*INSTRUCTIONS TO FOLLOW*
Omitting all images, transcribe the entries word for word.
==== SOURCE DATA
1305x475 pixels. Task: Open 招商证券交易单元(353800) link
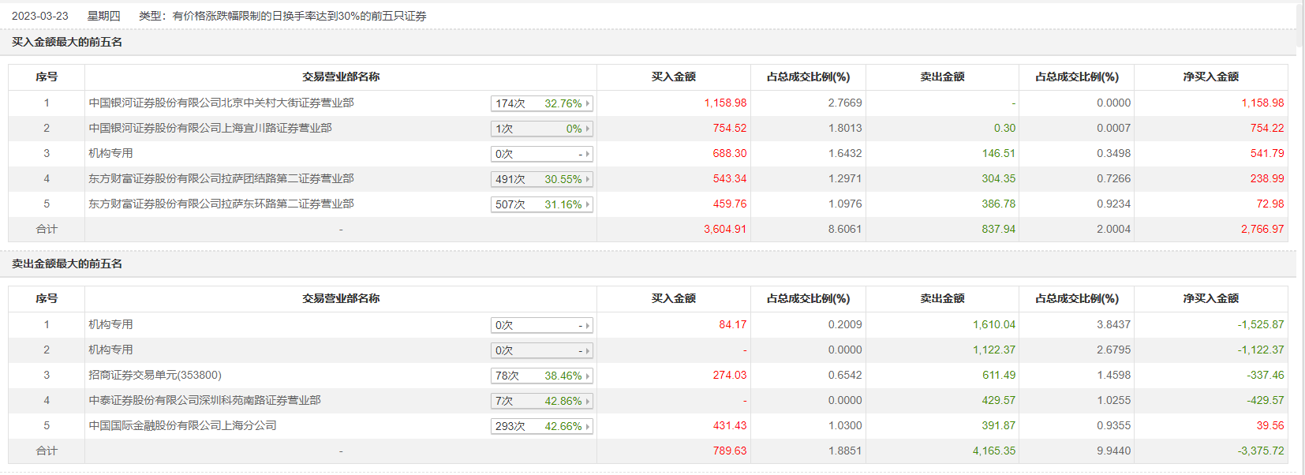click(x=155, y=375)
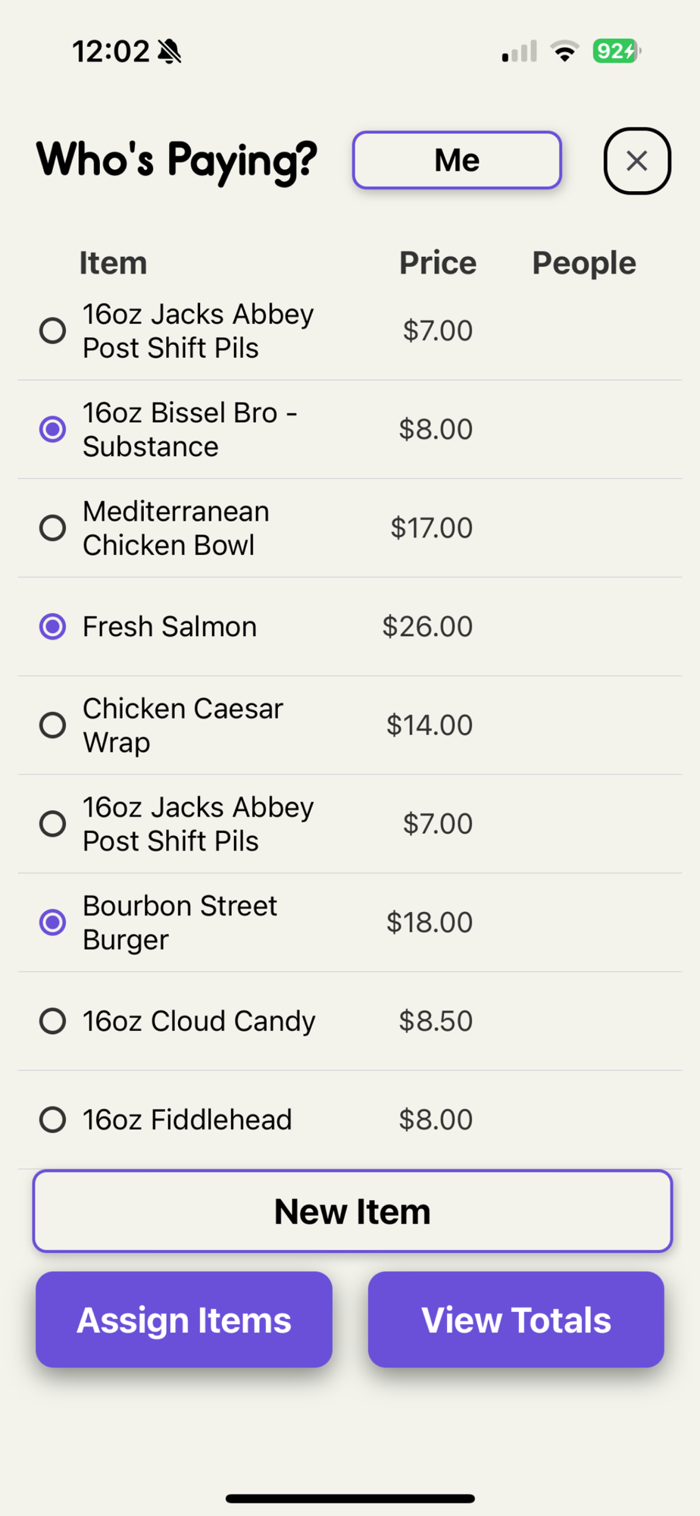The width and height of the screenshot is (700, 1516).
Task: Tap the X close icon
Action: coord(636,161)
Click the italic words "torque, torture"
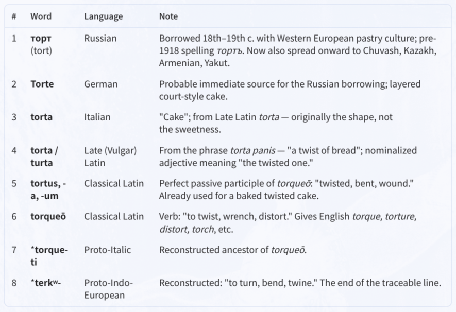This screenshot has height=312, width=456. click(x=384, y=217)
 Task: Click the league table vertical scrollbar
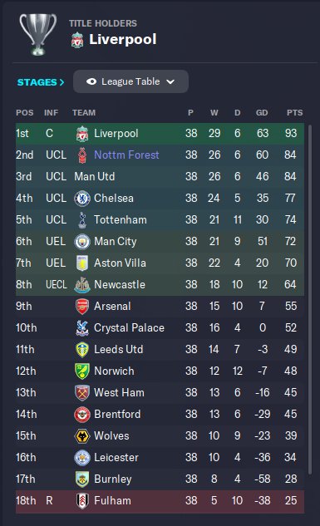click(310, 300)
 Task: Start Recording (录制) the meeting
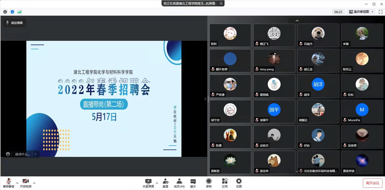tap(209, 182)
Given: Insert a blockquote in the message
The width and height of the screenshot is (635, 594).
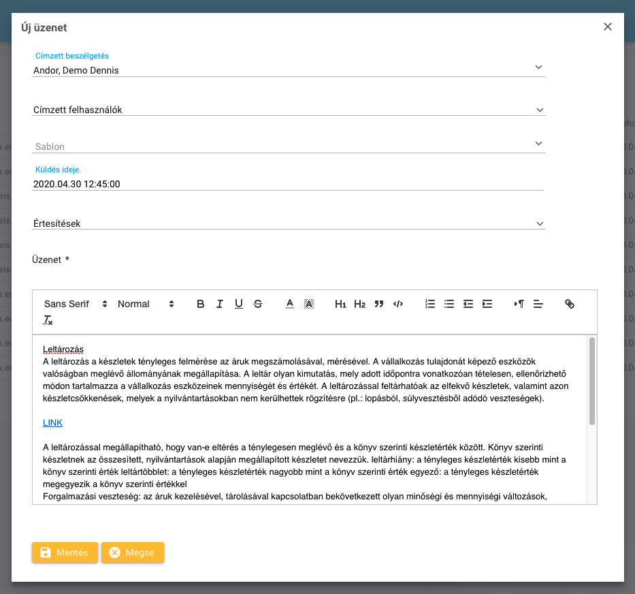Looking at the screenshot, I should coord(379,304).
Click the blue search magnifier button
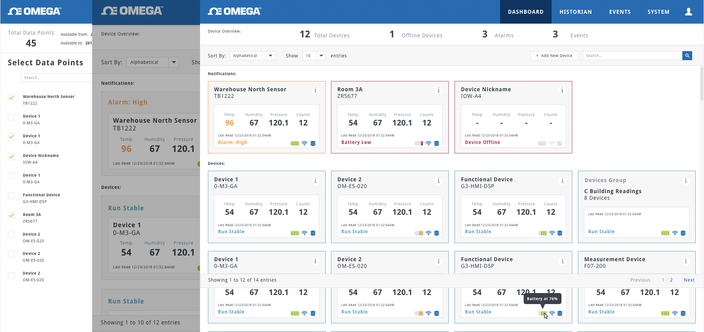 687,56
========
*YOUR SOLUTION*
1305x475 pixels. Task: Open 招商证券交易单元(353800) link
click(x=155, y=375)
The width and height of the screenshot is (700, 1516).
Task: Tap the X close icon
Action: coord(636,161)
Click the italic words "torque, torture"
This screenshot has height=312, width=456. click(x=384, y=217)
 Task: Click the league table vertical scrollbar
click(310, 300)
 Task: Start Recording (录制) the meeting
tap(209, 182)
Given: Insert a blockquote in the message
The width and height of the screenshot is (635, 594).
Looking at the screenshot, I should coord(379,304).
Click the blue search magnifier button
 687,56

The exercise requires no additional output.